W dniu 18. 07. 2014 r. w godzinach przedpołudniowych, na drodze przy miejscowości Noevci w Bułgarii, doszło do incydentu drogowego z udziałem rowerzysty oraz samochodu osobowego marki Mitsubishi. Rowerzysta, wchodząc w zakręt, podczas stromego zjazdu przed skrzyżowaniem, wpadł na nadjeżdżający z naprzeciwka pojazd.
Wyprzedzanie sznura rowerzystów na zakręcie, podczas stromego zjazdu, nie jest najlepszym pomysłem. Przekonał się o tym Klaudiusz, który wykonując niebezpieczny manewr, mija nas radośnie tylko po to, by zatrzymać się gwałtownie na grillu zderzaka wyłaniającej się zza zakrętu terenówki. Szok i niedowierzanie maluje się na naszych twarzach, gdy obserwujemy jak bezwładny Klaudiusz, w towarzystwie rozpryskujących się na wszystkie strony odłamków aluminium, szybuje bezwładnie w zbiorowisko krzaków rosnących przy skraju drogi. Dalej akcja toczy się błyskawicznie- biegniemy w kierunku ofiary wypadku, mijając po drodze walające się wokół resztki roweru. Kierowca samochodu wychodzi by sprawdzić, czy właśnie nie zabił człowieka.
Poszkodowany, nienaturalnie powyginany we wszystkie strony mamrocze coś, leżąc pośród gałęzi. Żyje i nawet wydaje się, że nic sobie nie złamał. Choć cały obalały, wstaje o własnych siłach, najwyraźniej roślinność zamortyzowała upadek. W ciągu kilku minut od wypadku na drodze pojawia się małe zbiegowisko okolicznych mieszkańców. Obserwujemy wzorowe zachowanie lokalnej społeczności: mężczyzna kierujący pojazdem dobrze mówi po angielsku (później okazuje się, że uczy tego języka w szkole) i godzi się zabrać Klaudiusza do szpitala.
Kobieta mieszkająca w domu obok zaprasza nas do siebie, gdzie czekamy rozwój wypadków. Zebraliśmy resztki roweru, wydaje się, że niewiele z nich nadaje się jeszcze do użytku. Siedząc na werandzie, zajadamy przekąski, którymi obdarowała nas gospodyni i czekamy na wiadomość od Klaudiusza. W międzyczasie staramy się porozumieć z goszczącą nas kobietą, korzystając z translatora na telefonie Marcina. Udaje nam się ustalić, że jest nauczycielką i znają się z kierowcą samochodu. Czas dłuży się niemiłosiernie, w końcu dostajemy telefon, Klaudiusz czuje się dobrze, ma spuchniętą kostkę, ale wszystko wskazuje na to, że będzie w stanie kontynuować podróż. Oczywiście, pod warunkiem, że zdobędzie rower. Szczęście w nieszczęściu! Wkrótce wracają, wraz z nowym nabytek dwukołowym- starym Giantem Terrago, z wczesnych lat 90.
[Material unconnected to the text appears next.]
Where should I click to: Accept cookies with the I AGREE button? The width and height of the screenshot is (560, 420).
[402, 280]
Rower na ramie chromowo-molibdenowej, w kolorze fioletu chinakrydonowego, przeszło dekadę temu byłby wysokiej klasy maszyną, dziś jednak jego widok budzi politowanie, a perspektywa przemierzania na nim bałkańskich bezdroży nie wydaje się najweselszą. Niemniej nie ma wyboru. Staramy się odzyskać ile się da części z Klaudiuszowego 29-era, niektóre, np. hamulce, klamki, manetki wciąż wydają się sprawne, jednak to, co najcenniejsze- rama, amortyzator i obręcze poszły w drzazgi. Wkrótce żegnamy naszych gospodarzy (a nasz poszkodowany wręcza kierowcy drobną rekompensatę pieniężną za stracony czas i nerwy) i ciesząc się, że ta stresująca przygoda znalazła szczęśliwe zakończenie, udajemy się na naszych rowerach (z niepokojem spoglądając na objuczony sakwami retro rower) w kierunku granicy Bułgarsko-Macedońskiej.
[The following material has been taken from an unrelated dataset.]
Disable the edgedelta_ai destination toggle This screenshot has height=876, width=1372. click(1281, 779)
Po drodze spotyka nas jeszcze jedna, tym razem dużo przyjemniejsza przygoda. W czasie, kiedy robimy zakupy, czystą polszczyzną zagaduje do nas Vin Diesel. Albo facet, który mógłby zarabiać na życie jako sobowtór barczystego aktora. Na imię ma Toszka, a naszego języka nauczył się od żony, polki, którą również poznajemy. Wioletta i Toszka mieszkają kilka kilometrów dalej i namawiają nas, abyśmy koniecznie wpadli w odwiedziny. Zgadzamy się. Na miejscu zostajemy serdecznie ugoszczeni, wesoła rozmowa toczy się w ogrodzie przy piwku. Toszka i Wioletta poznali się w Hiszpanii, teraz wrócili do rodzinnego kraju Toszki, by tu zapuścić korzenie. Mają duży, ładny dom i dzieci, uprawiają ogród. Okolica, w której mieszkają, jest bardzo cicha i spokojna. Nasi gospodarze usilnie namawiają nas, abyśmy zostali na noc, wieczorem odwiedzają ich znajomi, będzie grill. Niestety, czas nas goni, przez niespodziewaną kraksę straciliśmy prawie cały dzień, nie możemy pozwolić sobie na kolejną obsuwę. Z żalem żegnamy się i ruszamy dalej, do Macedonii. Tymczasem psuje się pogoda i znowu spada deszcz. A to feler, przez większość naszego pobytu w Bułgarii mieliśmy szczęście, co do pogody i nawet naszła nas nadzieja, iż deszczowe chmury odpłynęły już w siną dla na dobre…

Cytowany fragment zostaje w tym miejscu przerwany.